The basis of threat detection in security operations centres over the past decade has predominantly relied on rules, commonly defined by SIEM vendors.
Martin Potgieter, Technical Director at Nclose
These “rules” (also called alarms, alerts or use cases depending on the SIEM vendor, or as we prefer to call them “detectors”) then generate alerts that tell analysts that there is a potential threat and helps to produce data that can unearth trends in what types of attacks are common at any given time. In theory, detectors should improve cybersecurity efforts.
However, the sheer volume of alerts the average cybersecurity team have to deal with is often overwhelming. In a recent Ovum study of cybersecurity challenges in the global banking sector, 37% of banks said they receive more than 200,000 alerts per day. For 17% it was in excess of 300,000.
This barrage of alerts is causing a “signal-to-noise ratio” problem. Inevitably, security professionals miss threats simply because there are too many alerts to attend to.
It’s hard to quantify how many alerts are ignored. One US study by the Cloud Security Alliance found that 31.9% of security professionals surveyed ignored alerts because there are so many false positives. Local data is unavailable, but we know that many alerts are passing by unnoticed.
Most cybersecurity vendors offer the following answers to this barrage of alerts:
Maybe the answer is simpler. We can improve our detectors’ performance and discard ineffective detectors. This doesn’t sound as exciting as AI and Orchestration, but we have seen first-hand how effective it can be. Before we are able to improve the performance of detectors, we need the means to measure their current effectiveness.
I suggest the following four key attributes that could allow us to measure our detectors:
#1 Simplicity
Keep detector parameters as simple as possible - complexity doesn’t always improve alerts (in many cases it has the opposite effect). As soon as detectors are overly complex, they can be difficult to investigate, become expensive or just break entirely.
There are almost always multiple ways to detect a particular type of malicious behaviour, and it may be a good idea to create a range of different detectors to identify that behaviour, but measuring each detectors simplicity will allow you to prioritise the simple detectors.
For example, to detect password spray attempts, we could tap into network traffic, apply some sort of AI or ML to the captured traffic and look for outliers that would indicate this type of malicious activity.
Alternatively and more simply, we could enable a specific audit level on Active Directory, and look for a flood of authentication failures from different user names. Both detectors would work but the latter, simpler approach would be my preferred method.
#2 Certainty
Certainty relates to how likely it is that a detector represents actual malicious behaviour. Oftentimes, detectors will pick up anomalies that are not actually malicious, but that still require further manual investigation. If it is malicious, further details about the incident have to be determined.
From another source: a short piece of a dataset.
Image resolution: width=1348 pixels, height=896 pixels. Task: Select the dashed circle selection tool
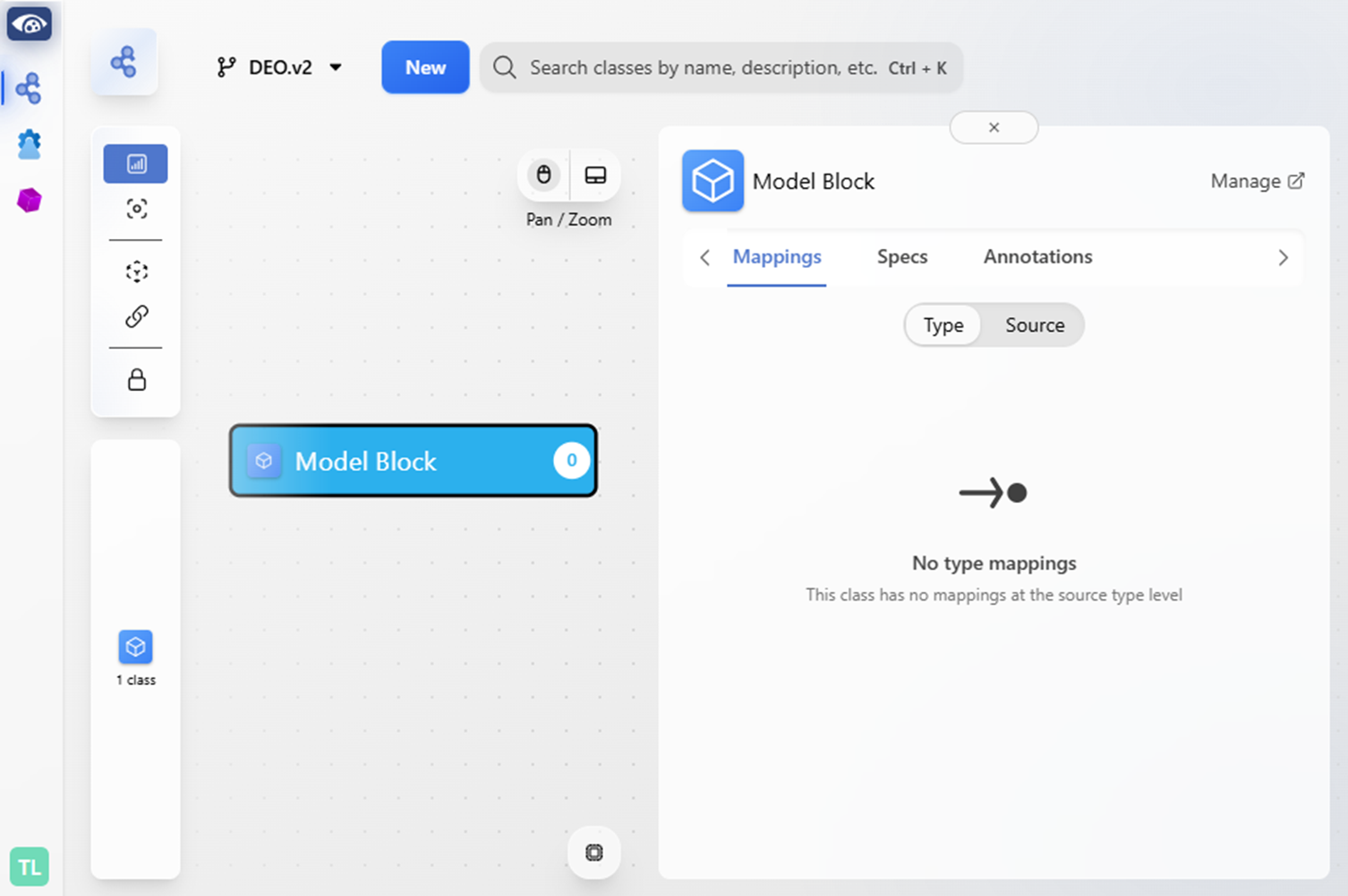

This manual investigation is not always a bad thing but it should be measured as a metric of the detector. If it is not producing consistently accurate alerts it has to be tuned.
#3 Resilience
Can your detectors work in adaptive conditions? Organisations' constantly changing IT landscapes require that cyber defences are adaptable.
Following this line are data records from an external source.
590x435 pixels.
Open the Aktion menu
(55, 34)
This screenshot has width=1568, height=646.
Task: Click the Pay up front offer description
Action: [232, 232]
These changes are often referred to as “environmental drift”, where previously optimally-running processes suddenly underperform or stop working entirely. Keeping things simple certainly aids resilience, but there are other variables to consider. Attackers may be aware of common detection methods and will attempt to execute their attack without violating these rules, so how does the rule stand up to these evasive manoeuvres?
Again this is where simplicity may be on your side. Using the same example from above, the simpler detector which only relies on AD security events would be much more resilient than the detector that requires network taps, AI and complex analysis.
#4 Relevance
This is one of the more difficult things to measure; relevance is often subjective to the organisation. Relevance also depends on multiple factors: How new or old is the attack the detector is designed to uncover?
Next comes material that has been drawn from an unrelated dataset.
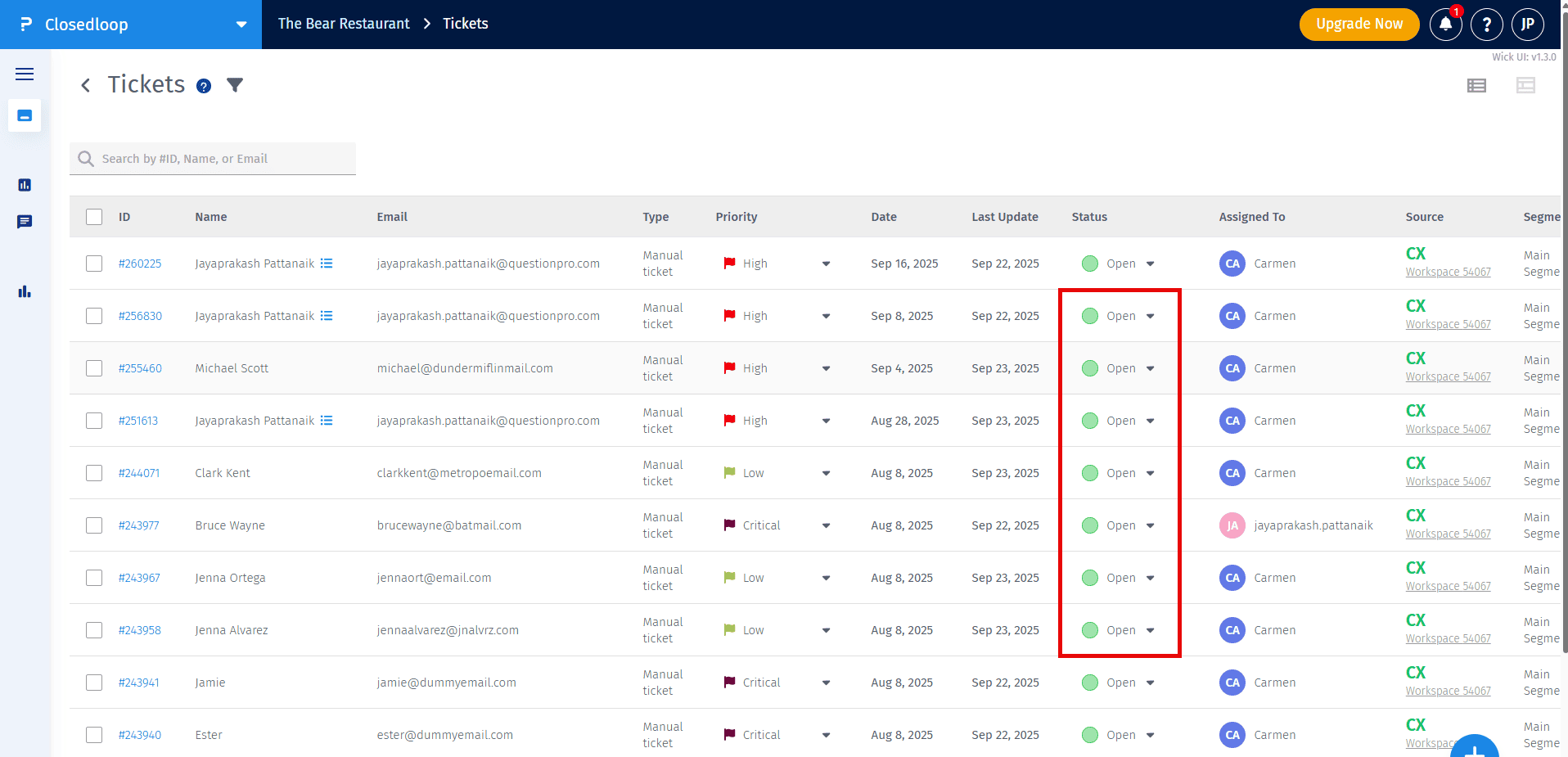Click the ticket search input field
The image size is (1568, 757).
tap(221, 159)
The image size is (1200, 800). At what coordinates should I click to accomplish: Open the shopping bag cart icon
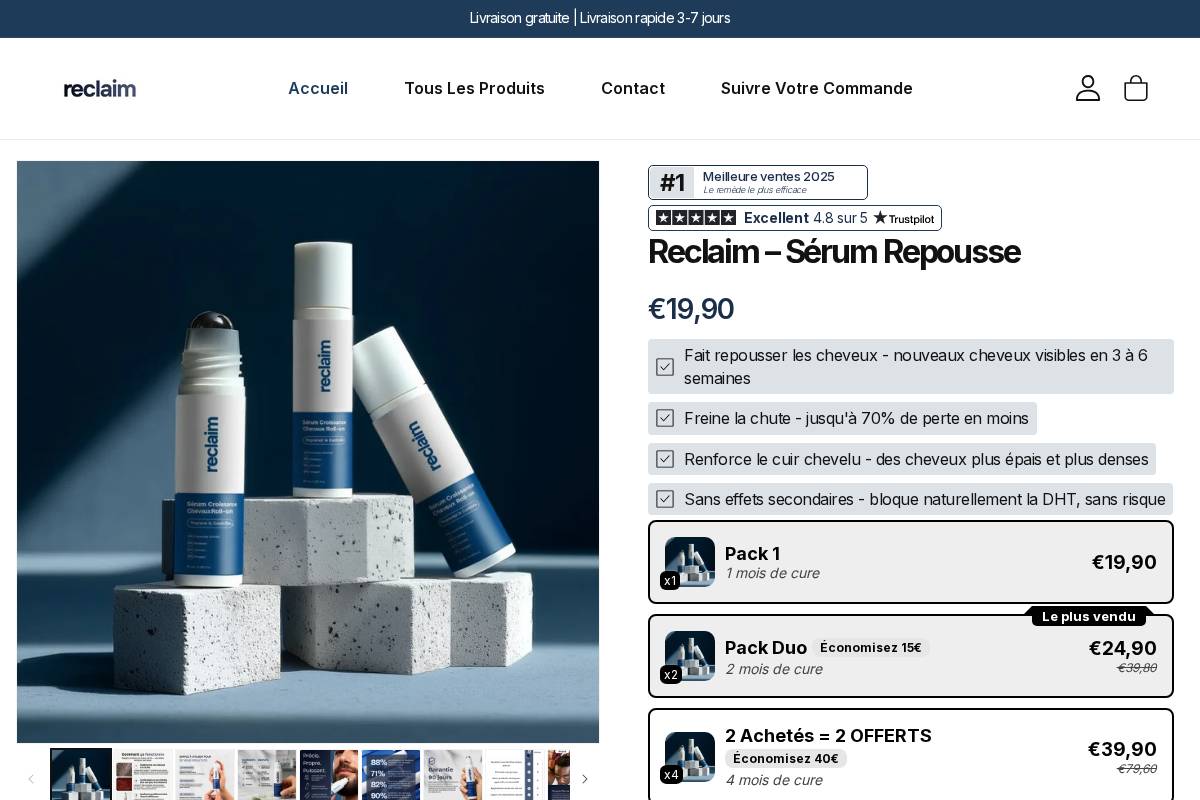point(1136,88)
Is the attack relevant to the organisation? For example, if a detector is designed to identify an attack specifically against the Solaris Operating system and an organisation does not have a single Solaris system, there is probably only limited value in that detector.
The reason it’s important to measure relevance is that we need to ensure our defences can detect attacks that are happening today and that may be successful in our environment. Organisational complexity and the growing sophistication of cyber attackers makes the job of the cybersecurity professional all the more difficult. Measuring detectors against these four attributes provides a useful starting point to start measuring their effectiveness. Some detectors may not score highly on all four attributes, and that’s fine.
Knowing a detector is highly resilient and its underlying rules are not overly complex gives cybersecurity professionals clarity on how that detector can be used, and how it should be measured.
And that clarity can greatly improve the signal-to-noise ratio, reduce alert fatigue, and deliver greater efficiency in an organisation’s overall cybersecurity efforts.